Red Hat® Device Edge extends operational consistency across edge and hybrid cloud environments, no matter where devices are deployed in the field. Red Hat Device Edge combines enterprise-ready lightweight Kubernetes container orchestrations using MicroShift with Red Hat Enterprise Linux® to support different use cases and workloads on small, resource-constrained devices at the farthest edge.
MicroShift comes as an RPM software package that you can add to the blueprint of your system images when needed. Include your Kubernetes workloads, too, if you want. They will be deployed the next time you roll out updates to your devices. Red Hat Device Edge with MicroShift runs on Intel and Arm systems as small as 2 CPU cores and 2GB RAM.
MicroShift also provides OpenShift’s APIs for security context constraints and routes, but to reduce footprint we’ve removed APIs that are only useful on build clusters or clusters with multi-user interactive access.

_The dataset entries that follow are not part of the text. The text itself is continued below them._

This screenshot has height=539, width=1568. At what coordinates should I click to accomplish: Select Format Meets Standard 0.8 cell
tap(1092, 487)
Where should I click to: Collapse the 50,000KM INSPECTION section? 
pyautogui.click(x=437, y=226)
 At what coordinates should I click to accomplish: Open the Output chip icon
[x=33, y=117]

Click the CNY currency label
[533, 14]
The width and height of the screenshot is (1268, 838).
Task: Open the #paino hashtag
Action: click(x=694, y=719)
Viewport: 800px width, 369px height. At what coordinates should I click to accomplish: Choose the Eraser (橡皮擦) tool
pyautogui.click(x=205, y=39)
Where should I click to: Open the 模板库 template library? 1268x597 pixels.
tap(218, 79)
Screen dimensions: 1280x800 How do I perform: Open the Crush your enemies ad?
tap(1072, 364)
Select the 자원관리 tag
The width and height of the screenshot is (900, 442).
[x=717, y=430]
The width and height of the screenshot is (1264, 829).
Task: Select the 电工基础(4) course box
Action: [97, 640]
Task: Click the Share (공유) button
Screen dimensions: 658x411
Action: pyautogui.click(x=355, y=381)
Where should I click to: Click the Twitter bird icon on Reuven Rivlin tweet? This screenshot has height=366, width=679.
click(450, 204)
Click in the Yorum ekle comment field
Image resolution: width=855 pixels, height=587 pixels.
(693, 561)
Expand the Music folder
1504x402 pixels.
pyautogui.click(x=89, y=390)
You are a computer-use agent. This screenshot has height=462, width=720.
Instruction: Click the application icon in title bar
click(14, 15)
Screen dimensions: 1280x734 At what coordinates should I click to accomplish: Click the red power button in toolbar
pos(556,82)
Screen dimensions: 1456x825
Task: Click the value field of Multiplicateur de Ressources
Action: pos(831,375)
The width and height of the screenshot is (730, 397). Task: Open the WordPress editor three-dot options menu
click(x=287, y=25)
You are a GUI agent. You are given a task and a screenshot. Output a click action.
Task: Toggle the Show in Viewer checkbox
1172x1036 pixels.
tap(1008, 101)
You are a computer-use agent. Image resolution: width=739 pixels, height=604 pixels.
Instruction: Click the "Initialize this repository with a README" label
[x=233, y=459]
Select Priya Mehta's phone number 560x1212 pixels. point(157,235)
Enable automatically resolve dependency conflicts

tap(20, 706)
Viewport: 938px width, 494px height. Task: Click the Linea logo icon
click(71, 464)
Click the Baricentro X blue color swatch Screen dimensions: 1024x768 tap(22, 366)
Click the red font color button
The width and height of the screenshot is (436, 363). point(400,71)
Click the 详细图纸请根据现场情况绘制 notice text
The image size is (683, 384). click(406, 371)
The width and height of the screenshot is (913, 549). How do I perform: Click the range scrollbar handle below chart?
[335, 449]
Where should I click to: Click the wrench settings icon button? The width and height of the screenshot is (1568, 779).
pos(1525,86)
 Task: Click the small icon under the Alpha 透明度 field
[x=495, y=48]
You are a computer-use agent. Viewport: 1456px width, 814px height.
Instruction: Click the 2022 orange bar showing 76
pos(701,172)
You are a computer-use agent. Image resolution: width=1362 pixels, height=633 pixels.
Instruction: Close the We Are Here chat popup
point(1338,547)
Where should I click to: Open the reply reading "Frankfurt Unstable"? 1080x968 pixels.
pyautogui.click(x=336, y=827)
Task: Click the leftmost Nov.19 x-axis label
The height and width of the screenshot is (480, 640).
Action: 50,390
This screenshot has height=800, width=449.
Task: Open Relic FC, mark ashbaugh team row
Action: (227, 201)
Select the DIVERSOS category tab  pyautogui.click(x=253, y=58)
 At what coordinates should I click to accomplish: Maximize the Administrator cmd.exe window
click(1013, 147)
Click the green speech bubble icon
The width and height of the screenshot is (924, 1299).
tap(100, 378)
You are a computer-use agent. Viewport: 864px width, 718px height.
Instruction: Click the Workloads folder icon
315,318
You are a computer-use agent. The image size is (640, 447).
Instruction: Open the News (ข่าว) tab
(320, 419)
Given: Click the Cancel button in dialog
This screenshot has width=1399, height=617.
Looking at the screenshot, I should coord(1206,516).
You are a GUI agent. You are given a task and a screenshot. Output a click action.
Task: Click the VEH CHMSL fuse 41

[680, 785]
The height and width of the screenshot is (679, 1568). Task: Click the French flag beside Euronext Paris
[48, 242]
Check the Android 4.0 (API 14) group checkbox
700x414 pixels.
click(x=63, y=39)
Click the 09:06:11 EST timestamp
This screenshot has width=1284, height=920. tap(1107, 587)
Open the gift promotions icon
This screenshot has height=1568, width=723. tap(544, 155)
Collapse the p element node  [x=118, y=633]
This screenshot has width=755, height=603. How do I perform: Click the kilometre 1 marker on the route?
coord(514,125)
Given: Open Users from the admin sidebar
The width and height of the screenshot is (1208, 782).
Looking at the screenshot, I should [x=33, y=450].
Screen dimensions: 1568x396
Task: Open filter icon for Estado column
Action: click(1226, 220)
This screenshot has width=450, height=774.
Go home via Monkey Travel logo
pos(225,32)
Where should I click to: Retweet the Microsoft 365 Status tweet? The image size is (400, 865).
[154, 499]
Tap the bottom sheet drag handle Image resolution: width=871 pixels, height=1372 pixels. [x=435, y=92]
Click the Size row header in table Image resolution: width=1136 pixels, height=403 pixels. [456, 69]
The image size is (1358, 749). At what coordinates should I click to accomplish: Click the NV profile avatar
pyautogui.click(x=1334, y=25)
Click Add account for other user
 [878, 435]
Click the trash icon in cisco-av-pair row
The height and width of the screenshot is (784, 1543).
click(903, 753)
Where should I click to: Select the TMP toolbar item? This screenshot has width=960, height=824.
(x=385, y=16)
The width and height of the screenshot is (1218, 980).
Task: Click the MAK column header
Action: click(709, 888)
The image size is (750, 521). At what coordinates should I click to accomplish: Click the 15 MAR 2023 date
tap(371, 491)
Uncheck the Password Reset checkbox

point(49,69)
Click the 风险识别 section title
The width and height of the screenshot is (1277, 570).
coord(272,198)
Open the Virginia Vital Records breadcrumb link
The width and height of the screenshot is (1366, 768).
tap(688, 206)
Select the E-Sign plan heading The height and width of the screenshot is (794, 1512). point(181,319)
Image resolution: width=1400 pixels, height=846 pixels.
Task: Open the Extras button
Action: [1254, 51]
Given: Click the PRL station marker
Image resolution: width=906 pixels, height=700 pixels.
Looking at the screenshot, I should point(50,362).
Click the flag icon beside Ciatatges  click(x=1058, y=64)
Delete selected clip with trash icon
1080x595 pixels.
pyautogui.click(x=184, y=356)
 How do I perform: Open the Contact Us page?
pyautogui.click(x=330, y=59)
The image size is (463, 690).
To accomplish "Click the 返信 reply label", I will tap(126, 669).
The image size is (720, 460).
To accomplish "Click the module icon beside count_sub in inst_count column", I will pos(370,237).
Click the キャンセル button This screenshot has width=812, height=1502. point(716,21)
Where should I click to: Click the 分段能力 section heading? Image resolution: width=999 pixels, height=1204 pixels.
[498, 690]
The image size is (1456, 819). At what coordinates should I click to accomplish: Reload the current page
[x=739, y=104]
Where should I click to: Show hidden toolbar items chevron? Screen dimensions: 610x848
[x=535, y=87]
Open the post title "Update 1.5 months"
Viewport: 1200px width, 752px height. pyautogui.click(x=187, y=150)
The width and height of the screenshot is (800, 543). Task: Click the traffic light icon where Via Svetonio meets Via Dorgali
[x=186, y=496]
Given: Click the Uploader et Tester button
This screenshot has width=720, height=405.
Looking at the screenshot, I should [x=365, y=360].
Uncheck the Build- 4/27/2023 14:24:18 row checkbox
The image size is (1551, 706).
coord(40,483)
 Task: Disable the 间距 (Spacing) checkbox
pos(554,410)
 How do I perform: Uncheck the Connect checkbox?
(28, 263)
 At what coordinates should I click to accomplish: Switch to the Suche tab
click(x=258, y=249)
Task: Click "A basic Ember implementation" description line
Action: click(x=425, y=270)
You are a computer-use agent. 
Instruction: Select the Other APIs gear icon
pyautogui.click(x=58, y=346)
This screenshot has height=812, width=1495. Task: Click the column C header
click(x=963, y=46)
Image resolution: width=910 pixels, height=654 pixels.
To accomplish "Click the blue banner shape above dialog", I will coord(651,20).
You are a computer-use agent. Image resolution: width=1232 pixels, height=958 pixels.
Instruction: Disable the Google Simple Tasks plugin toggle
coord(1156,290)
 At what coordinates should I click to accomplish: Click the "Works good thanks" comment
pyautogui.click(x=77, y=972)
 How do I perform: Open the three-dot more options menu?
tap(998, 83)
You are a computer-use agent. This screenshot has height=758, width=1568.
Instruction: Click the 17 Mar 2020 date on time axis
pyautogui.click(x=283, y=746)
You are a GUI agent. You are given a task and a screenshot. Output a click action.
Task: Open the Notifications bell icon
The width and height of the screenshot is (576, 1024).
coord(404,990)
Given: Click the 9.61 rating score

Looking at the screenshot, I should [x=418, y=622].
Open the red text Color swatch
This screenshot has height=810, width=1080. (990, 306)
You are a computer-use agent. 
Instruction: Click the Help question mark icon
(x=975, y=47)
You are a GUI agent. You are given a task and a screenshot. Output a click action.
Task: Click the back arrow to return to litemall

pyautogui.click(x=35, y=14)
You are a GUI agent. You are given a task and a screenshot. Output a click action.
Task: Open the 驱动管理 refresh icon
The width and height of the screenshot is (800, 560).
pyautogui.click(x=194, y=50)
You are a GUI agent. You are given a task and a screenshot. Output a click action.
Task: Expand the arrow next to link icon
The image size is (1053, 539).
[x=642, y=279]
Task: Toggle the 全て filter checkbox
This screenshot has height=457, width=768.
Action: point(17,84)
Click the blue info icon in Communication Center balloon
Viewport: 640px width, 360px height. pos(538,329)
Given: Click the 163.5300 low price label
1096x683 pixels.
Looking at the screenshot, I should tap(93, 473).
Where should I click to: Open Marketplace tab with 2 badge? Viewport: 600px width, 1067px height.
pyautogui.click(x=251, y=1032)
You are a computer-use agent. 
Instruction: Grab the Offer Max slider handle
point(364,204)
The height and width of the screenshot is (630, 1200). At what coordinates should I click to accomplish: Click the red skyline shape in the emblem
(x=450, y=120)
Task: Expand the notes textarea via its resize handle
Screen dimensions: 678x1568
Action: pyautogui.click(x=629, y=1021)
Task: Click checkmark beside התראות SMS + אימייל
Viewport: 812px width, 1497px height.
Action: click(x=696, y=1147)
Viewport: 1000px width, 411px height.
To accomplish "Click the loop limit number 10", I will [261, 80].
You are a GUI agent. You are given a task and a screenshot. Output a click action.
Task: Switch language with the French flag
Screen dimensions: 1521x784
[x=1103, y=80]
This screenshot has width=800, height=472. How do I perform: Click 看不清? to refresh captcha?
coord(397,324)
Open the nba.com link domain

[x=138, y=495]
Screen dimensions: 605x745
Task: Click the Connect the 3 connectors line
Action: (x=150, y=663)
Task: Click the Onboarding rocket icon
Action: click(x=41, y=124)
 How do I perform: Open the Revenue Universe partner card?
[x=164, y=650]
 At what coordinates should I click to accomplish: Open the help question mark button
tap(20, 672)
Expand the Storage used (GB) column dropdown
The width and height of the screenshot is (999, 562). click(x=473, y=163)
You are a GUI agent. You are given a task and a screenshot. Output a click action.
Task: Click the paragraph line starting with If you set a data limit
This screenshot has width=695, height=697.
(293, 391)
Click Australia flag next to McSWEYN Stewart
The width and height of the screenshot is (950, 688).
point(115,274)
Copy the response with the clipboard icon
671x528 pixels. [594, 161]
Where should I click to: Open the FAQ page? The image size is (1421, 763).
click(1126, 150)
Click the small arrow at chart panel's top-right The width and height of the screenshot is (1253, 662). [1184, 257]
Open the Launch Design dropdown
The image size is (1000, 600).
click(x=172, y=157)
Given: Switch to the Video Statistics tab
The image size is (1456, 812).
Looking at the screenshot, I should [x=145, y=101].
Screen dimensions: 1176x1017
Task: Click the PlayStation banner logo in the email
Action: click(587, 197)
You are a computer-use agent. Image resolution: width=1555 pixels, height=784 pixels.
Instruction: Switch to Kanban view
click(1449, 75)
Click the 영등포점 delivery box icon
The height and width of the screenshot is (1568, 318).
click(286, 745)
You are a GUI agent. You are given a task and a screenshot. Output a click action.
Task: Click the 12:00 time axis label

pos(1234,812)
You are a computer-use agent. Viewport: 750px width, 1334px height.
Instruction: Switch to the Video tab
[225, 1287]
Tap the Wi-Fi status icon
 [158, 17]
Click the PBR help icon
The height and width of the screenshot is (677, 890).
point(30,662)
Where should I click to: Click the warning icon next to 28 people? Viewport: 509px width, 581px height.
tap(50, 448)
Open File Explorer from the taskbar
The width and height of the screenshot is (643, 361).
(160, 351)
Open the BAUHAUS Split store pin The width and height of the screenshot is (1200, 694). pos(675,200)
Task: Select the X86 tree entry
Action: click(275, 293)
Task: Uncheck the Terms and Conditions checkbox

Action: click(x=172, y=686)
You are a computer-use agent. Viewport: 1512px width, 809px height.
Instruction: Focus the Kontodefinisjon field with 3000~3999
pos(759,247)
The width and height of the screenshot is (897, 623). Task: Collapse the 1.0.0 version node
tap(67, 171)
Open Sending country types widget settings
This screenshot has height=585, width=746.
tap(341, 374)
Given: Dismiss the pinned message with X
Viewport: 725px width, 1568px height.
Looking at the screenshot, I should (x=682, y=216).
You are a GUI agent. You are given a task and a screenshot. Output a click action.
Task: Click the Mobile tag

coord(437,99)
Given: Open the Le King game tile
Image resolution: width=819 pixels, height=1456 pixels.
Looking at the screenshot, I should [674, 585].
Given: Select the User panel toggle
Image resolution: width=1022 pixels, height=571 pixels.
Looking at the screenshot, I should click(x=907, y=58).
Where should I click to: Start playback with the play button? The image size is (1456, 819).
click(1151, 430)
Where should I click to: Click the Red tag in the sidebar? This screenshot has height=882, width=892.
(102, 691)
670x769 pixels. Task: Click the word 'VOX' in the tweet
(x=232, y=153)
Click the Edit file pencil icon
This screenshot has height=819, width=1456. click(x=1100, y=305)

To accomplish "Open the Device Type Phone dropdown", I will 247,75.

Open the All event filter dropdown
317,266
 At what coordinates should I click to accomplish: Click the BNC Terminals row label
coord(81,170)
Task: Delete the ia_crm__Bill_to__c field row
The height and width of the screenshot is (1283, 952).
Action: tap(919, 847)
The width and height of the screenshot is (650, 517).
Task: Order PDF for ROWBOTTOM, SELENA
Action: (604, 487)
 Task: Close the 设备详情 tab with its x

We’ve also removed Operators responsible for managing the operating system updates and configuration or orchestrating control plane components, as they are not needed in the MicroShift model.
Learn more about Red Hat Device Edge collaborations with Lockheed Martin and ABB. |
4.3. Single Node Apache Kafka Broker
The Red Hat® AMQ streams component is a massively scalable, distributed, and high-performance data streaming platform based on the Apache Kafka project. It offers a distributed backbone that allows microservices and other applications to share data with high throughput and low latency.
The latest AMQ Streams release introduces the new UseKRaft
feature gate. This feature gate provides a way to deploy a Kafka cluster in the KRaft (Kafka Raft metadata) mode without ZooKeeper. This feature gate is currently in an experimental stage, but it can be used for development and testing of AMQ Streams and Apache Kafka.